La Chine a affirmé, lundi 26 janvier, que son récent accord commercial avec le Canada ne vise «aucune tierce partie». «La Chine et le Canada construisent un partenariat stratégique de type nouveau (…) Cela ne vise aucune tierce partie, sert les intérêts communs des deux peuples et contribue également à la paix, à la stabilité, au développement et à la prospérité du monde», a déclaré un porte-parole du ministère des Affaires étrangères chinois lors d’un point-presse régulier. Il répondait à Donald Trump qui a affirmé samedi qu’il imposerait des «droits de douane à 100%» sur les importations canadiennes aux États-Unis en cas d’accord commercial entre Pékin et Ottawa.

Face à la guerre commerciale initiée par le président américain, le Premier ministre canadien, Mark Carney, mise notamment sur la recherche de nouveaux marchés en Asie et en Europe. Lors d’une visite à Pékin en janvier, il a scellé, selon ses termes, «un accord commercial préliminaire, mais historique, visant à éliminer les obstacles au commerce et à réduire les droits de douane» avec la Chine.

Le texte entre les deux pays prévoit notamment de laisser entrer au Canada 49 000 véhicules électriques fabriqués en Chine à des droits de douane préférentiels de 6,1%, selon Mark Carney.

Selon le ministre des Finances américain, Scott Bessent, Donald Trump a menacé d’imposer une surtaxe de 100% sur les importations canadiennes si un accord de libre-échange était conclu entre le Canada et la Chine. Cette déclaration fait suite à l’annonce du président américain selon laquelle il imposerait des droits de douane à 100% en cas de deal entre les deux pays.

Le Canada et la Chine ont récemment conclu un accord commercial, et la Chine a précisé que cet accord ne visait aucune tierce partie.

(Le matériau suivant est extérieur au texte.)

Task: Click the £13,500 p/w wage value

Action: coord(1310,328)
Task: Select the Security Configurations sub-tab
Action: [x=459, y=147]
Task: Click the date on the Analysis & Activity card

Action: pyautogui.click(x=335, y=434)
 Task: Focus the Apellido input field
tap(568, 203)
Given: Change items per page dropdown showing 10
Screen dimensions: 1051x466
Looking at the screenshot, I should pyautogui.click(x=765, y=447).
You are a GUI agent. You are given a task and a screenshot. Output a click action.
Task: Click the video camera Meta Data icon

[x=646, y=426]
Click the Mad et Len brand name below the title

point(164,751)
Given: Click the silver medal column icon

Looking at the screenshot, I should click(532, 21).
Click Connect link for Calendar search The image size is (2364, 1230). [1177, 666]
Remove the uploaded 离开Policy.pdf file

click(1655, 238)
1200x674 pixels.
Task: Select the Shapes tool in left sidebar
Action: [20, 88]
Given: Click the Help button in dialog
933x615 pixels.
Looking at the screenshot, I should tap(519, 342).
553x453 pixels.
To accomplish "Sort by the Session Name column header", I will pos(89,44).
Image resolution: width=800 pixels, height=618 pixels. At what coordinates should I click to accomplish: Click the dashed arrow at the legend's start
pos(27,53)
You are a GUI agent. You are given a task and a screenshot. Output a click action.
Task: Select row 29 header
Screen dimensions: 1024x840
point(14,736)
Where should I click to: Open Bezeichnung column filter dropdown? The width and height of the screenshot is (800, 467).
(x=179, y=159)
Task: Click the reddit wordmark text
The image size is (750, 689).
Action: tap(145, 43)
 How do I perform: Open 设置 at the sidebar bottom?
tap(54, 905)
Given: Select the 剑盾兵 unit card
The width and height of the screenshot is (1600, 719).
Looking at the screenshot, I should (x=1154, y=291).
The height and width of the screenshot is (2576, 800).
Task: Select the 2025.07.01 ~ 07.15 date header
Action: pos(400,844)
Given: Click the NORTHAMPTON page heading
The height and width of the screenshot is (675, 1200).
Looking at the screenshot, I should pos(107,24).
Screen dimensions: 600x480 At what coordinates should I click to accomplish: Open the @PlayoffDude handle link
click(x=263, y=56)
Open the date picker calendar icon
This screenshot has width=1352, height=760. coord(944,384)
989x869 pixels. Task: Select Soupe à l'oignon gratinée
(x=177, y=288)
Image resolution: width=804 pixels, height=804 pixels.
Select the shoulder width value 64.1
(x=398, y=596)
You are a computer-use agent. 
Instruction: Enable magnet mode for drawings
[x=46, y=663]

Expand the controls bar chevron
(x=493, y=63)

Un porte-parole du ministère des Affaires étrangères chinois a souligné que ce partenariat stratégique de type nouveau entre la Chine et le Canada visait à servir les intérêts communs des deux peuples, ainsi qu’à contribuer à la paix, à la stabilité, au développement et à la prospérité mondiale.

Le Premier ministre canadien, Mark Carney, a réagi à la guerre commerciale initiée par Donald Trump en se tournant vers de nouveaux marchés en Asie et en Europe. Lors de sa visite à Pékin, il a signé un accord commercial préliminaire avec la Chine visant à éliminer les obstacles au commerce et à réduire les droits de douane. Cet accord prévoit notamment l’importation au Canada de 49 000 véhicules électriques fabriqués en Chine à des droits de douane préférentiels de 6,1%.

Scott Bessent, le ministre des Finances américain, a averti que la surtaxe de 100% évoquée par Donald Trump serait mise en place si les Canadiens concluaient un accord de libre-échange avec Pékin. Cette situation soulève des tensions commerciales entre les États-Unis, le Canada et la Chine, mettant en lumière les enjeux économiques et politiques liés aux accords commerciaux internationaux.